4Q 2018 2Q 2019 1Q Change 2Q Change 2Q
Comcast 21,986,000 21,641,000 (121,000) (224,000) -1.0%
AT&T / DirecTV 22,926,000 21,605,000 (543,000) (778,000) -3.5%
Charter 16,606,000 16,320,000 (145,000) (141,000) -0.9%
Dish TV 9,905,000 9,560,000 (266,000) (79,000) -0.8%
Verizon 4,451,000 4,346,000 (53,000) (52,000) -1.2%
Cox 4,015,000 3,940,000 (35,000) (40,000) -1.0%
Altice 3,307,500 3,276,500 (10,200) (20,800) -0.6%
Mediacom 776,000 747,000 (12,000) (17,000) -2.2%
Frontier 838,000 738,000 (54,000) (46,000) -5.9%
Cable ONE 326,423 308,493 (5,812) (12,118) -3.8%
Total 85,136,923 82,481,993 (1,245,012) (1,409,918) -1.7%

These same companies have lost over 5 million traditional cable subscribers since the end of the second quarter in 2018.

Some other observations:

  • This is the first time that Comcast has lost 1% of cable customers in a quarter. Until recently the company was holding steady with cable customer counts due to the fact that the company has continued to add new broadband customers, many who bought cable TV.
  • Frontier is bleeding both cable customers and broadband customers, and the company lost 71,000 broadband customers in the second quarter to go with the loss of 46,000 cable customers.
  • The only other companies that lost more than 2% of their cable customer base in the quarter are Mediacom and Cable ONE.
  • The loss of 79,000 customers is the smallest quarterly loss for Dish Networks since 2014.

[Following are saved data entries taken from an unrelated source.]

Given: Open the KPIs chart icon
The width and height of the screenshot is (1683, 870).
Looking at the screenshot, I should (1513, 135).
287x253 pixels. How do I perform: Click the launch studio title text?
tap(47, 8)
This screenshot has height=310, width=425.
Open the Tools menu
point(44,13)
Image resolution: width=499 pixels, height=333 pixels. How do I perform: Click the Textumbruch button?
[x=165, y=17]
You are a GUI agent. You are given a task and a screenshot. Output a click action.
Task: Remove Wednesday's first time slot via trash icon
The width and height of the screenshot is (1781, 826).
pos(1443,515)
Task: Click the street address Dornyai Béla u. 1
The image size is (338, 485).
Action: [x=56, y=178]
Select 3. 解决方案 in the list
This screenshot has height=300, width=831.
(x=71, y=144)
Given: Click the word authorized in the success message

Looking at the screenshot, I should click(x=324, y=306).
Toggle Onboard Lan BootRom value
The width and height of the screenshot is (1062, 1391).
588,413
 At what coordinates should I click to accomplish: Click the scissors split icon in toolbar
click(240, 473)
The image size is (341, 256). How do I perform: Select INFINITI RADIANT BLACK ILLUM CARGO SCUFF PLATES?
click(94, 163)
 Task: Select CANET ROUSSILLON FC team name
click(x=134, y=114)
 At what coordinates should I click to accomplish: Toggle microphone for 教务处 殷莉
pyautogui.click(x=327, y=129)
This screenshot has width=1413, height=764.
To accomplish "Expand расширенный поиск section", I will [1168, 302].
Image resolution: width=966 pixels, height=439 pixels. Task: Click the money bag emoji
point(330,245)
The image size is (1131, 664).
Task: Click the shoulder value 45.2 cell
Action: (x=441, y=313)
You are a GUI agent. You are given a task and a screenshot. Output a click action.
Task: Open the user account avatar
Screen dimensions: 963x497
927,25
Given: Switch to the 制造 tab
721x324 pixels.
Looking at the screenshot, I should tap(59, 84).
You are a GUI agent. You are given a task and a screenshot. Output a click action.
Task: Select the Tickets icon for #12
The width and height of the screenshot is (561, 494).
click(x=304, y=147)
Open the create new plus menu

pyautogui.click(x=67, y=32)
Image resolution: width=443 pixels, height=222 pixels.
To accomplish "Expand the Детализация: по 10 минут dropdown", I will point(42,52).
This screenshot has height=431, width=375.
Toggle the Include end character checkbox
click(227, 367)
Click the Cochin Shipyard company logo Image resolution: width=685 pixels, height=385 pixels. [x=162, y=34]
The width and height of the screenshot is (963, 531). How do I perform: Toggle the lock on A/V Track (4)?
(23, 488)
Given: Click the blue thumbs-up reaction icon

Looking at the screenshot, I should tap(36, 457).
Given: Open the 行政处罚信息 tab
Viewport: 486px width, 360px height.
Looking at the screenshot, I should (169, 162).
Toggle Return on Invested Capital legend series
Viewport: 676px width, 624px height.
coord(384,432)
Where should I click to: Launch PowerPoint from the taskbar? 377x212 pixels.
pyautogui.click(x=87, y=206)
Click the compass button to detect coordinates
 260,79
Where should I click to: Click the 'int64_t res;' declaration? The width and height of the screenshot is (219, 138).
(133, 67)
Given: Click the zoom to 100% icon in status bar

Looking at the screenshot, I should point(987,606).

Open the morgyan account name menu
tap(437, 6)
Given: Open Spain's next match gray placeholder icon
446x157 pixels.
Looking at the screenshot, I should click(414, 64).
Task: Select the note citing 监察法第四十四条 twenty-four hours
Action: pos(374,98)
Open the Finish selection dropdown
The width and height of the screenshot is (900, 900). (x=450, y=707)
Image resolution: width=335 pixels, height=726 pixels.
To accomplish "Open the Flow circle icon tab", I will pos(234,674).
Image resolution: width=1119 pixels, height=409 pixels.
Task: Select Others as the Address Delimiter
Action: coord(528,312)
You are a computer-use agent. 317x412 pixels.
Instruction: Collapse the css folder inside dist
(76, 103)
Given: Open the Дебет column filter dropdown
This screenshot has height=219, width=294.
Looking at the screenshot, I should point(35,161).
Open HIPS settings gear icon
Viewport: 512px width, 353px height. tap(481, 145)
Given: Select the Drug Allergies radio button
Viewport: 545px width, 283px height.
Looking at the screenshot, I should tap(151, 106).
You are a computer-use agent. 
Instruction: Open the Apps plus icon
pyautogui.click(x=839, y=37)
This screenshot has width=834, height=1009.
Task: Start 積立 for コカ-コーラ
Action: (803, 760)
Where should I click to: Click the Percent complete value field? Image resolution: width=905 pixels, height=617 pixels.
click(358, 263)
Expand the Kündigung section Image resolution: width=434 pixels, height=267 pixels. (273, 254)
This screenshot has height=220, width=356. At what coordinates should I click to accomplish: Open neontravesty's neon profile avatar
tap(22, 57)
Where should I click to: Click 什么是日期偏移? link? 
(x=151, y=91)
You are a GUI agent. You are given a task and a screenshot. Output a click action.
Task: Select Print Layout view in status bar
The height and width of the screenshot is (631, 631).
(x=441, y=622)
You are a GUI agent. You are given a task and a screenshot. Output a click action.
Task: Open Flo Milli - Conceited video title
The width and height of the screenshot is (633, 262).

The biggest losers in the industry are likely the programmers. They are losing millions of monthly subscriptions that were paying for their programming. A few networks are recovering some of these losses by selling programming to providers like SlingTV or PlayStation Now – but overall the programmers are losing a mountain of paying households.

The big question for the industry is if there is some predictable path for cord cutting. Will it continue to accelerate and kill the industry in a few years or will losses be slow and steady like happened with landline telephones?